TASK DIRECTIONS: In the page on Unicode regular expressions, write out the passage that begins at the words "Modèles de regex" and stops after "moteur de regex.", keeping every character unchanged.

TEXT SHOWN:
▬▬▬▬▬▬
Programmation et développement

Expression régulière Unicode

Modèles de regex utilisant les propriétés Unicode : \p{L} (toute lettre), \p{Script=Greek} (écriture grecque), \p{Emoji}. Le support varie selon le langage et le moteur de regex.

2024-04-15 · Updated 2025-06-09

What Are Unicode Regular Expressions?

Unicode regular expressions extend the classical regular expression model to handle Unicode text correctly. The key feature is Unicode property escapes — assertions that match characters based on their Unicode properties rather than specific character ranges.

The most important syntax is \p{Property} (matches characters with the given property) and \P{Property} (matches characters without it). A complementary syntax \p{Property=Value} matches specific property values.

JavaScript Unicode Property Escapes (ES2018)
▬▬▬▬▬▬
Items drawn from a dataset:
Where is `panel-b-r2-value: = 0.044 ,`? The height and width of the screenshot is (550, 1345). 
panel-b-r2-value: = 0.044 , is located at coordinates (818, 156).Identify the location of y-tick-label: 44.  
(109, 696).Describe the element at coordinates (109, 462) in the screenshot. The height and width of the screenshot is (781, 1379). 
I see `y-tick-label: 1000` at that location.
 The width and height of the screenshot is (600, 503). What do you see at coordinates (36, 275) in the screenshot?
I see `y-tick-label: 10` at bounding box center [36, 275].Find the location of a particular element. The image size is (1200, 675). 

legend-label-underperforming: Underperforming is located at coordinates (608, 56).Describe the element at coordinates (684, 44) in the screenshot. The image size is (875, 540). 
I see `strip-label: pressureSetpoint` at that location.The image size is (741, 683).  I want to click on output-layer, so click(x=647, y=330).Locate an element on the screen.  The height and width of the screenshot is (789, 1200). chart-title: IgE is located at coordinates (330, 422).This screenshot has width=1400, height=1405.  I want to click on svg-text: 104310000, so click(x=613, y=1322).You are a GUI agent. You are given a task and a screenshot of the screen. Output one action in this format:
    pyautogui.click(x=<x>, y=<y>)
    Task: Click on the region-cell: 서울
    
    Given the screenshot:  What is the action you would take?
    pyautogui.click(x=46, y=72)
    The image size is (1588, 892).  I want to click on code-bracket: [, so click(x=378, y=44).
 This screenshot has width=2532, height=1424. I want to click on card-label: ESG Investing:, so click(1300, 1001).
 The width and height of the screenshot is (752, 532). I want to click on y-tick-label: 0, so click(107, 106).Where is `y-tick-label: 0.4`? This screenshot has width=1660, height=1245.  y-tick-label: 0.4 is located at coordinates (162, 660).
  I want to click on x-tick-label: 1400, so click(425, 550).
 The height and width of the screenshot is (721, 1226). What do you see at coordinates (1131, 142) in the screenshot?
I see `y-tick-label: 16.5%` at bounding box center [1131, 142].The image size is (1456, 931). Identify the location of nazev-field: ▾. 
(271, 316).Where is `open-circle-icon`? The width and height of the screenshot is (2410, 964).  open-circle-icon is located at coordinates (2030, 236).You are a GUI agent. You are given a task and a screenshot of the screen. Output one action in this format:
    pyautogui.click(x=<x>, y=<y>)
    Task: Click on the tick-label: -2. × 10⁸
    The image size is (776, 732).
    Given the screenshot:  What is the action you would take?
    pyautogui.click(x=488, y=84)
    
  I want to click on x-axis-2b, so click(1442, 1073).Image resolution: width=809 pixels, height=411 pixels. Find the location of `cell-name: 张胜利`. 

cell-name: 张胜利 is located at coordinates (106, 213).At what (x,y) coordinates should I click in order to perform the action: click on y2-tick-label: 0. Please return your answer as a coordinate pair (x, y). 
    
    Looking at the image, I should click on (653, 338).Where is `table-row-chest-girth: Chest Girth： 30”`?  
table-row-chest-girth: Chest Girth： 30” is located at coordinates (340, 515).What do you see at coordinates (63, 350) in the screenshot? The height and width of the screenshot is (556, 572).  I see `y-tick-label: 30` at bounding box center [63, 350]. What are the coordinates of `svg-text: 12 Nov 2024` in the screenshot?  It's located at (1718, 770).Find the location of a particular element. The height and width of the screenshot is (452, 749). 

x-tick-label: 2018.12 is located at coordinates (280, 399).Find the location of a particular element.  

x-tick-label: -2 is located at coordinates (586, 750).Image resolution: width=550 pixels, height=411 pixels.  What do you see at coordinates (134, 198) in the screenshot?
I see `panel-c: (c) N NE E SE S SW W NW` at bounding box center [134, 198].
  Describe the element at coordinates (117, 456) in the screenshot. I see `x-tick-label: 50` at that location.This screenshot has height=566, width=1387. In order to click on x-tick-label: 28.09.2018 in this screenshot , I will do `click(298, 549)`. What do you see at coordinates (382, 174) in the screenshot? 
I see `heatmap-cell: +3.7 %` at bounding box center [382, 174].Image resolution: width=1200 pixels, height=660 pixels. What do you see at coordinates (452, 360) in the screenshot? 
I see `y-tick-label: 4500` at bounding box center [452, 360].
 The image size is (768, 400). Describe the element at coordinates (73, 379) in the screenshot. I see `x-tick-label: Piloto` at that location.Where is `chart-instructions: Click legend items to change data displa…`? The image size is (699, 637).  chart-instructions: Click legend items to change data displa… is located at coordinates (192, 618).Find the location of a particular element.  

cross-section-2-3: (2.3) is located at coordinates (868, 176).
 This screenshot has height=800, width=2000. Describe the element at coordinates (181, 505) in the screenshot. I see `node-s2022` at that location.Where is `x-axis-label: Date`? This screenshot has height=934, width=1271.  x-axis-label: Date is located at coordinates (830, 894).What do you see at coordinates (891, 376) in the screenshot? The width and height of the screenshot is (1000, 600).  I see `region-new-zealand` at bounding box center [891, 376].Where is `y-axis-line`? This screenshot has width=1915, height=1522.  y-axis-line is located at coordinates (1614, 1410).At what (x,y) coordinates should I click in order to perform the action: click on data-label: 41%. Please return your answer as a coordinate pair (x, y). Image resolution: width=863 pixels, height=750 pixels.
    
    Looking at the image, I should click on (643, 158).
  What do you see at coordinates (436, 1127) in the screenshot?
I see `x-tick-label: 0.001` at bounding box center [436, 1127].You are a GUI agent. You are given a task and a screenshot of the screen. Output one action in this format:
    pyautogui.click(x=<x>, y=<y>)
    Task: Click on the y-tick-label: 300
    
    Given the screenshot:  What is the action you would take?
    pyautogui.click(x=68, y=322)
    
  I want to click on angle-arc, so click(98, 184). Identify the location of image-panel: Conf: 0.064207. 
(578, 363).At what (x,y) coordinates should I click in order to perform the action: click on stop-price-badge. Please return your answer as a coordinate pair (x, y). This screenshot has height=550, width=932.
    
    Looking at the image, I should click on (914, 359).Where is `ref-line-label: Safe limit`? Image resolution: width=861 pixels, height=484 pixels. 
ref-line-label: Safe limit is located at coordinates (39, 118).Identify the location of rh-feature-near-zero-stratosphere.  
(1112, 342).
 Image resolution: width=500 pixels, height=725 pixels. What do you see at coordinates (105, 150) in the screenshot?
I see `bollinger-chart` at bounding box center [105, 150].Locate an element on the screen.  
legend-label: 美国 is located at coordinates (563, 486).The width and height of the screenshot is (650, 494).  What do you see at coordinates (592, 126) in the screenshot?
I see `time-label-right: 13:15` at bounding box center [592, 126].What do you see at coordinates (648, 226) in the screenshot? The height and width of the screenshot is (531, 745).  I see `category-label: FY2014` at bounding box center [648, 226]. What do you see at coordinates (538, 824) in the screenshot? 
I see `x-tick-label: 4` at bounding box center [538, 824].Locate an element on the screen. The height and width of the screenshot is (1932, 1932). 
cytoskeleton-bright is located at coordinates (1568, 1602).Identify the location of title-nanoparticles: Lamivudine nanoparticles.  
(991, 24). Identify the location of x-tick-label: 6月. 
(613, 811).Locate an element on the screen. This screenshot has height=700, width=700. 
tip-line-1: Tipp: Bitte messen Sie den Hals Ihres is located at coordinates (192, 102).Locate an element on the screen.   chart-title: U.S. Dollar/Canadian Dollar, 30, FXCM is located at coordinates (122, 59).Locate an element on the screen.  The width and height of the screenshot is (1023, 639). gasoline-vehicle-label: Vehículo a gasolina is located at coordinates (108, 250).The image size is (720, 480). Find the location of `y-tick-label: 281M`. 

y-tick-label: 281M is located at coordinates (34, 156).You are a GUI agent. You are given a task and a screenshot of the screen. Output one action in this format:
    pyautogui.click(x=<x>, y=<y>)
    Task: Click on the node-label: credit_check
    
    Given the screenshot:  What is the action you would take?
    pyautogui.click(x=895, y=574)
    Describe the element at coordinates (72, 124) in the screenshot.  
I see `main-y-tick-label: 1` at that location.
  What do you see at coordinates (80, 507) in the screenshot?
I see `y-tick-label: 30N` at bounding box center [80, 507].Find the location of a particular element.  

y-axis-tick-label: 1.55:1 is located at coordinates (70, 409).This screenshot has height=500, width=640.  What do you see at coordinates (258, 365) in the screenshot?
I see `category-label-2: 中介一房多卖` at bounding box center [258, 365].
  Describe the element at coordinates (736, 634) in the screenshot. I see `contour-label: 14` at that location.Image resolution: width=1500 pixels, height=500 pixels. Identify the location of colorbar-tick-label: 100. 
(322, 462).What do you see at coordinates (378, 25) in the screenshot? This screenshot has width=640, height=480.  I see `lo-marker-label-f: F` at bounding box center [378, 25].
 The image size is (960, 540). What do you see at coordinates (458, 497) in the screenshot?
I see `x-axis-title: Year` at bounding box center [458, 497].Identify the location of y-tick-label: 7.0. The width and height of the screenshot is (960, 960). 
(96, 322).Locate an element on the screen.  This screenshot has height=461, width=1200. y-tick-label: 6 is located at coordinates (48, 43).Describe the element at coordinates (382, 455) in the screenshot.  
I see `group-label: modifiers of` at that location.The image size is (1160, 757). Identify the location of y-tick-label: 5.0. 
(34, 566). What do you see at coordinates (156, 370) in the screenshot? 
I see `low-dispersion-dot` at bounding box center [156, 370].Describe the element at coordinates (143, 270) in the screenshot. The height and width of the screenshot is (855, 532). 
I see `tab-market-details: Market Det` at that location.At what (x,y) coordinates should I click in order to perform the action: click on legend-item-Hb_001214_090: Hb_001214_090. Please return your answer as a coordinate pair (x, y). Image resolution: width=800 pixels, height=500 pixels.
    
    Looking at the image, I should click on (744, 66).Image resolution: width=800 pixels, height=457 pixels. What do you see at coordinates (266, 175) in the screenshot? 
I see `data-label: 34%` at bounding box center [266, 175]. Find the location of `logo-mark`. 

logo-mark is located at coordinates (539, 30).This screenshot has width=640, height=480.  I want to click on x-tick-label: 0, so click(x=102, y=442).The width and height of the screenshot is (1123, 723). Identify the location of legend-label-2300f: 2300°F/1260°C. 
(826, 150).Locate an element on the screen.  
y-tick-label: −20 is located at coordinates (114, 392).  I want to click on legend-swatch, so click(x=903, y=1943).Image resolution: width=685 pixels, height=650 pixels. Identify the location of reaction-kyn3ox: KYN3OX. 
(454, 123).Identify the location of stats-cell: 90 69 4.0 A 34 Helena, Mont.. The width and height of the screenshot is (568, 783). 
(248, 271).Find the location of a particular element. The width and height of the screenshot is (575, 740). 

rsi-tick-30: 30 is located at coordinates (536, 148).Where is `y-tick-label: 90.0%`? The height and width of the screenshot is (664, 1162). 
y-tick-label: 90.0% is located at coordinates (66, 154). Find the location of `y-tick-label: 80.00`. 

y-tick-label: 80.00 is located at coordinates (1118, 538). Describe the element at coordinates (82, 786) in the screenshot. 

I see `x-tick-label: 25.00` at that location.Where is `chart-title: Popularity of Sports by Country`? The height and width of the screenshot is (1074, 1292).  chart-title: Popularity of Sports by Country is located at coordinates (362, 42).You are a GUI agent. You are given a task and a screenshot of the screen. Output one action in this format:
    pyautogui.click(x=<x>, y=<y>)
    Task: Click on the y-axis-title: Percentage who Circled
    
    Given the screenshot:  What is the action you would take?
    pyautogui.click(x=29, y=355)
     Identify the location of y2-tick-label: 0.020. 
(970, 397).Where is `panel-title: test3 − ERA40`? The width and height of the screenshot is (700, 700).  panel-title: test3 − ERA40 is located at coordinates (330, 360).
▬▬▬▬▬▬
YOUR RESPONSE:
Modèles de regex utilisant les propriétés Unicode : \p{L} (toute lettre), \p{Script=Greek} (écriture grecque), \p{Emoji}. Le support varie selon le langage et le moteur de regex.